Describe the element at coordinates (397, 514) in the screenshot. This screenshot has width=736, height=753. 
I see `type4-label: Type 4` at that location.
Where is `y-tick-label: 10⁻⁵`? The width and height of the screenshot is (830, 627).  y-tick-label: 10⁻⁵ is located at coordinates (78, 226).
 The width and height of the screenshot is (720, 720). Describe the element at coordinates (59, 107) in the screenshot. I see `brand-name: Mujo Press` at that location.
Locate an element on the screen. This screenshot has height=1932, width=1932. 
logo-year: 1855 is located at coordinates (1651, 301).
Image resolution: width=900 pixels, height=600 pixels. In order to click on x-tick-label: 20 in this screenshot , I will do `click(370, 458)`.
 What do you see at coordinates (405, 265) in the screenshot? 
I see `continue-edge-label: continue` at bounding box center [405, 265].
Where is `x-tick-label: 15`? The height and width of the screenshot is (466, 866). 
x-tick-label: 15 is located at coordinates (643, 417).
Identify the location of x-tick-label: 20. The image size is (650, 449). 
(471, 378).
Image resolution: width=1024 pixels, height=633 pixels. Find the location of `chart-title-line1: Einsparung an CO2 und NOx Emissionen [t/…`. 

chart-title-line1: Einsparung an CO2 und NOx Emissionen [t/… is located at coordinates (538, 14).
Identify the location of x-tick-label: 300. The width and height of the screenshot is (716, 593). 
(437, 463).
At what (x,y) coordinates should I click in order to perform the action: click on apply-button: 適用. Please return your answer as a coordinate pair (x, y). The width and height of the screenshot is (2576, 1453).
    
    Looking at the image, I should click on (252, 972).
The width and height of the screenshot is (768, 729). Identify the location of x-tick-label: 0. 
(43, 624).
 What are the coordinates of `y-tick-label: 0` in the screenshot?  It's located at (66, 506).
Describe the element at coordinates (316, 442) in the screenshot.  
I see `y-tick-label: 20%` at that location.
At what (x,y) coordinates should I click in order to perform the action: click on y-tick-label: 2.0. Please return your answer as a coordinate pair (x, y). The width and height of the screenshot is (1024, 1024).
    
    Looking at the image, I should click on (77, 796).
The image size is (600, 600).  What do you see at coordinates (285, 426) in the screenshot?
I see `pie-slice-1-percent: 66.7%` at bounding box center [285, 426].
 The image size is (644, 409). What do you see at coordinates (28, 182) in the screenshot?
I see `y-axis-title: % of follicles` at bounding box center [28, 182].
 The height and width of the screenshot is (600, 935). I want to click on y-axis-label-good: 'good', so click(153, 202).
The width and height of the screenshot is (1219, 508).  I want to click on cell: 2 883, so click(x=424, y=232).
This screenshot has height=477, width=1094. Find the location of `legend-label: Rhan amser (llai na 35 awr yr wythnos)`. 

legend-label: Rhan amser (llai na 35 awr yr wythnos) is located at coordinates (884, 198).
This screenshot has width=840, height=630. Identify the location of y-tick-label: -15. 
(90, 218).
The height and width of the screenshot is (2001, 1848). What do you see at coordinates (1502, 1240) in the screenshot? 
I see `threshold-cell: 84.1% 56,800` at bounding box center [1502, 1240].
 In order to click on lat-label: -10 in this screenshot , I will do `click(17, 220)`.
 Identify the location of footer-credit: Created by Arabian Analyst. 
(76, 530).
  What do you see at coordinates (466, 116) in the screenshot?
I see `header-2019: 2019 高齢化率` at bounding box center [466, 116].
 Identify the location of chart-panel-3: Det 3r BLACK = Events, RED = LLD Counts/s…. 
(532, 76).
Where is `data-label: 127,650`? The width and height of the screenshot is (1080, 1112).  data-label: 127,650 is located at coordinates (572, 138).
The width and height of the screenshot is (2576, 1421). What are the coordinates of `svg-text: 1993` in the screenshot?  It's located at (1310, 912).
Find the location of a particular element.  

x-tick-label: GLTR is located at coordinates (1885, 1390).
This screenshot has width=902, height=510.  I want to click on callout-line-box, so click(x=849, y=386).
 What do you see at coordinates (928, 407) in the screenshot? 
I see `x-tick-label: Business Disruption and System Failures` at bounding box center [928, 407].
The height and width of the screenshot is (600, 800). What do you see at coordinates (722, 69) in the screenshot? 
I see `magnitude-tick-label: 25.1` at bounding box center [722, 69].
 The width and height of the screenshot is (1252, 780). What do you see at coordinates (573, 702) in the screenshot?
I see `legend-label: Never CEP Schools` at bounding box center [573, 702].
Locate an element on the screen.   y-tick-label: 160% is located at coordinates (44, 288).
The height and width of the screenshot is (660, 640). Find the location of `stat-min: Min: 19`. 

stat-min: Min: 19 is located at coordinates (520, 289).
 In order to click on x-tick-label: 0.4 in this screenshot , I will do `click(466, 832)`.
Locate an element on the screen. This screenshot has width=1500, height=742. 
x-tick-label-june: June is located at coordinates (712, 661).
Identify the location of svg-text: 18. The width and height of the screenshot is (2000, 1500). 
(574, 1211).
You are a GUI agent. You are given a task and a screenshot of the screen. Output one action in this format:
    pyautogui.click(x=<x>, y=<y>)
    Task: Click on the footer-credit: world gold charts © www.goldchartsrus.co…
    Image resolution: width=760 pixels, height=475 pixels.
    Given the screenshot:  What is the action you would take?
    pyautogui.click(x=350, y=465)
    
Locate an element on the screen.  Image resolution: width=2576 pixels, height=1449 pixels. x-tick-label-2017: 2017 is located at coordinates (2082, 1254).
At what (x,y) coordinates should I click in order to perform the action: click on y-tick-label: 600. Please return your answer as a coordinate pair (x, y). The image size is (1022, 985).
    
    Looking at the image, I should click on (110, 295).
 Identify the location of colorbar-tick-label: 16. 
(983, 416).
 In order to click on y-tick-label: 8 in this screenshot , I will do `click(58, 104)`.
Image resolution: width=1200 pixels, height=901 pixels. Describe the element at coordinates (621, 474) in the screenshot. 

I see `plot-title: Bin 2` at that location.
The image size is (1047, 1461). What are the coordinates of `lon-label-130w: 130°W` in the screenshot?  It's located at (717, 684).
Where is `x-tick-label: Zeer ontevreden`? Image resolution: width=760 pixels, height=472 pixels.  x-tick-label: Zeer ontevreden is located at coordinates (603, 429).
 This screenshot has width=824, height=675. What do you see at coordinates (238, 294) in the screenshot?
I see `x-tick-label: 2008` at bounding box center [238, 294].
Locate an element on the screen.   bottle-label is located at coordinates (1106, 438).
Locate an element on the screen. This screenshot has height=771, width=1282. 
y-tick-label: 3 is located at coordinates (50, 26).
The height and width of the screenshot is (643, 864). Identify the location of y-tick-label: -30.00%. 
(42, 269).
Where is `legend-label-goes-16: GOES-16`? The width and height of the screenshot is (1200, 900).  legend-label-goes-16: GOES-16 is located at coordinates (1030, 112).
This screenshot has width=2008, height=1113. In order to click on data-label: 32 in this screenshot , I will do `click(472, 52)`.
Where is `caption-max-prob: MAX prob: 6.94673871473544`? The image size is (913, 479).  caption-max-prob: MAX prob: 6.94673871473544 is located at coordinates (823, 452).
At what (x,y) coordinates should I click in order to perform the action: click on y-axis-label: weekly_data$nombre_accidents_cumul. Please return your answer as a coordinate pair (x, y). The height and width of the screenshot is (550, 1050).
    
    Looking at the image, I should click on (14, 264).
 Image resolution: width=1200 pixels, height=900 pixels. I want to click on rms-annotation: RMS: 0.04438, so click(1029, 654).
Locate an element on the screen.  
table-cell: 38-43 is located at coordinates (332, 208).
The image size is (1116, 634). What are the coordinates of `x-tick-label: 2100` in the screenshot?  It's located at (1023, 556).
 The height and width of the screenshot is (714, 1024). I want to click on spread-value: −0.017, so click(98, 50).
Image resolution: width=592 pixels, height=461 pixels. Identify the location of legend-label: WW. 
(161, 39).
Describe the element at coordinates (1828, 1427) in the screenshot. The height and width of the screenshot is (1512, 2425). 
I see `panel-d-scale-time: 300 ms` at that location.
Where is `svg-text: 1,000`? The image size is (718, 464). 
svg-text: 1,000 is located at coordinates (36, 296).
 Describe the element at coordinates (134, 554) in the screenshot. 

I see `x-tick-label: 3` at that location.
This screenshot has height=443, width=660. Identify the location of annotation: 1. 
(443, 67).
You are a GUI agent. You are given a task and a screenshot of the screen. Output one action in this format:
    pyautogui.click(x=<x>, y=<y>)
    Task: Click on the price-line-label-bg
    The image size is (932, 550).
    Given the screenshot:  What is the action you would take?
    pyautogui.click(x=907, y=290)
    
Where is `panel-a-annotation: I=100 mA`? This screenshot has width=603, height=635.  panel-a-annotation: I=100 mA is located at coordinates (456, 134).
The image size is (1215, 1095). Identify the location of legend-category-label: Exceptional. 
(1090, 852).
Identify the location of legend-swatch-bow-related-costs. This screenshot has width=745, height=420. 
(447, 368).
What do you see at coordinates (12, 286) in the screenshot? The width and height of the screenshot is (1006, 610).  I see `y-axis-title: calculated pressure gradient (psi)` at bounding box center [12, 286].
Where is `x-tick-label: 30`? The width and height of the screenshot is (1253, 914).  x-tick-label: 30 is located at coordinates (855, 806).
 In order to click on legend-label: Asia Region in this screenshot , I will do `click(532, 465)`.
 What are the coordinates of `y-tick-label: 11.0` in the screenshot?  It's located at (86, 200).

▬▬▬

About this task
From the lines above, copy every line that contains the string "stat". Case counts.

Answer to this task
The height and width of the screenshot is (660, 640). Find the location of `stat-min: Min: 19`. 
stat-min: Min: 19 is located at coordinates (520, 289).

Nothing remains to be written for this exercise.